Monday, June 3, 2013

Really Simple Production Stories, With Examples

Aahh, I had to shut out the world for a brief time, interesting links and all, to return to this line of thought from a post a couple days ago, before I lost the extra notes (I lose things way too easily). What happens to all the "good deflation" of tradable goods that meant progress for - quite literally, now - centuries? It's not too far off the mark to suggest that local economies have "eaten up" such progress and "gotten away with it", in any number of historical ways: two of the most important today are new definitions of limited economic access, along  with the unfortunate illusion of declining wage capacity.

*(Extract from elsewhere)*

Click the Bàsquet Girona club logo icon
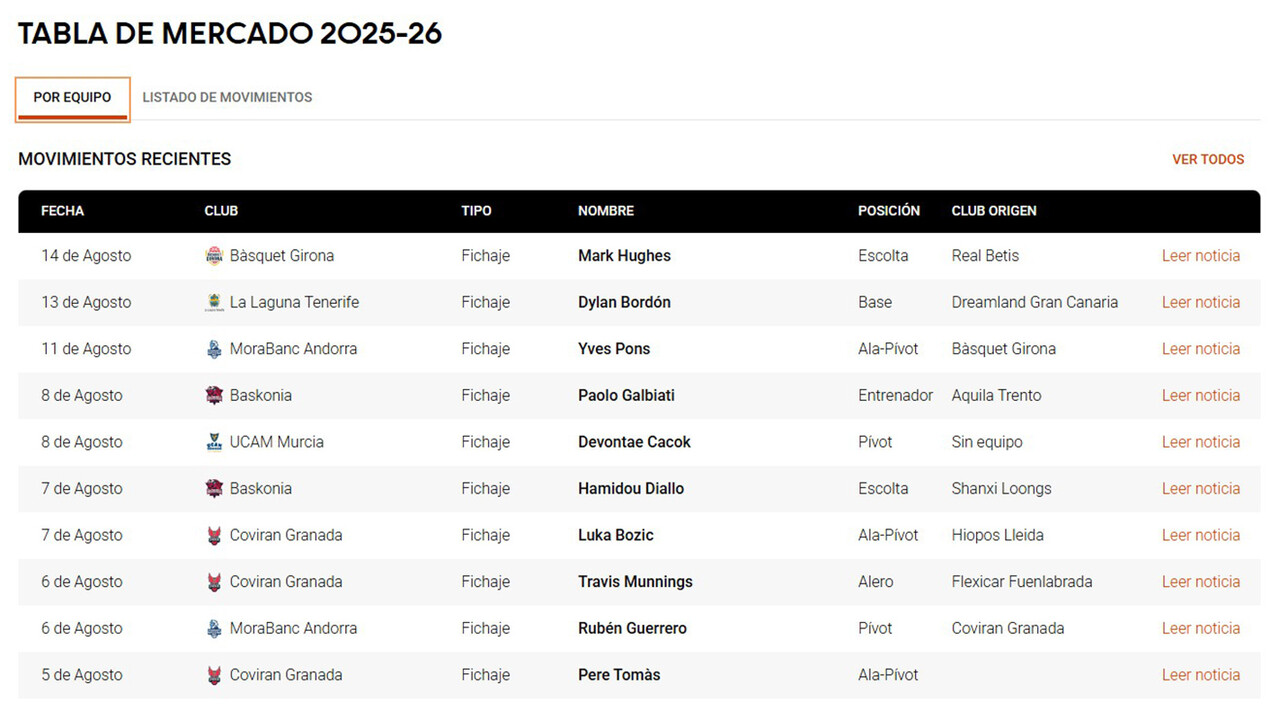Screen dimensions: 1279x720 click(213, 256)
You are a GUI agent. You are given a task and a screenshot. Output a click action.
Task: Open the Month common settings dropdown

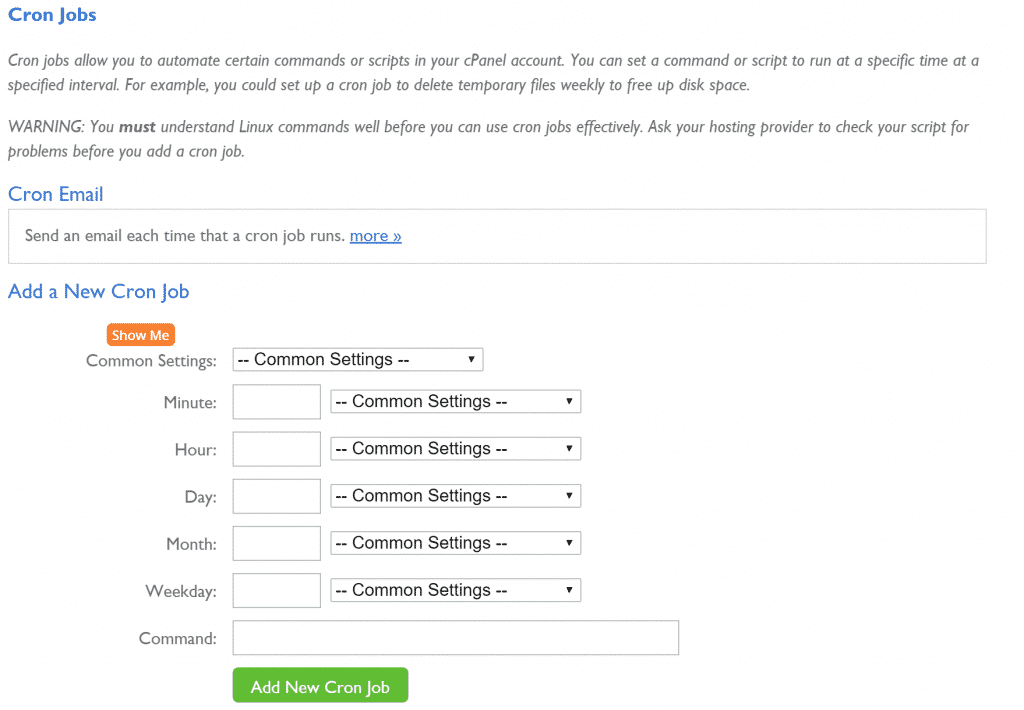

The clearest manifestation of this economic self limiting phenomenon (which is nothing new) was ongoing movements of population segments which had little money, or access to land and construction as it was (inefficiently) designated. Plenty of wars get started with this particular form of "kindling", in spite of whatever seeming enlightenment exists otherwise. Europe has had its gypsies (something we don't hear a lot about, here in the U.S.), then there was the frontiers of the New World which in some ways recreated much of the limited land and construction designations of the Old World (something the latest inhabitants of said New World weren't keen on discussing with the Old, as to acquisitions terms). The latest broad based solutions for problems of the marginalized  were innovations in property titling, which allowed much greater stability for all classes until recent decades. But already I digress. In this post I need to stick with the present and growing need of local economies to stop looking for ever more ways to dispossess their marginalized, and find new internal growth frontiers for all, both within geographic perimeters as well as the (still) untitled spaces of our knowledge capacity. One way to consider this is to look at how wealth is actually being apportioned, in the most basic sense possible.

The basic production story starts with people, some forms of capital, and the myriad of ways they interact to create product. One way the story gets told, now: there's a horrible global monster of technology which "eats" human labor". (Take that!  - says the local economy which carefully puts labor "back in" with outdated construction and swollen middle management). Another story, the one which actually assists in human progress, is that the share of product idea with capital creates more money - thus income - to be distributed among the human beings involved. For a long time, product was being created from these group endeavors which involved considerable time saving on the part of humans. In the mid 20th century, some of that time saving was added into the home itself, and later, the office environment. But then, the innovation process stopped cold, when it came time to make technologically efficient low maintenance building components, in part, because even the "makers" were a bit worried about the need for labor "going away"...

That's one element of the story, which illustrates that nothing about "maker taker" theories is as straightforward as some would have us believe. But there's more. Remember all those middle management cuts that started happening in the early eighties and continued, in many industries and tradable goods of all kinds? Hmmm, perhaps not so much because all that middle management has been replaced with - you guessed it - middle management in construction, healthcare and education. Where's the construction middle management???? Oh...finance.

Perhaps the moral of all this is some people were privy to the actual fact of wages continuing to rise with  productivity, in spite of some strange appearances otherwise in today's data and graphs. What's more, inflation targeting is the perfect way to hide...well, I don't want to sound like a broken record. No wonder some people in Washington are calling for an end to certain forms of measurements. The important part of all this is that people such as George Selgin, by bringing up the "pot of gold" in good deflation, just spoil the party for too many people who still continue to imbibe from the punch bowl in their own corner all along, even if it appeared to have been taken away from the main party quite a while back. In the best scenario, a falling price level would not be a sign of depression, but  instead that the punchbowl has in fact been removed from the premises after the party.

For Selgin I would just add: believe me, I get why you don't want to talk about that hidden punch bowl. I probably wouldn't be doing so either, if I had a "real" job! It just gets confusing to the people who don't know it's still in the back of the room. I started to link to the latest reply to Selgin (as to QE in the aforementioned interview) from Joseph Salerno at Mises Economics Blog but thought better of it, as they have come at Selgin more than once like a nest of hornets! Before I wrap this up I would add: the point is not to be rid of low technology construction, but to make it primarily an option for those who in fact have the extra money, to indulge in it if they so choose. The rest of the world deserves the option of high technology construction for every economic activity - or otherwise - that they might choose to partake in. And where there is less need for low technology construction, less need for middle management positions is sure to follow. Zero? Who knows.

This story is a very basic one in that it applies to lots of people. As economic access lessens over time, exclusivity rises. All kinds of "theories" arise (yet again) as to how this class of people don't deserve anything or that group of people don't deserve anything and so on it goes. People who care about the world, and consequently what happens to it, wake up one day to find war in their midst and wonder, how did this happen? How, indeed.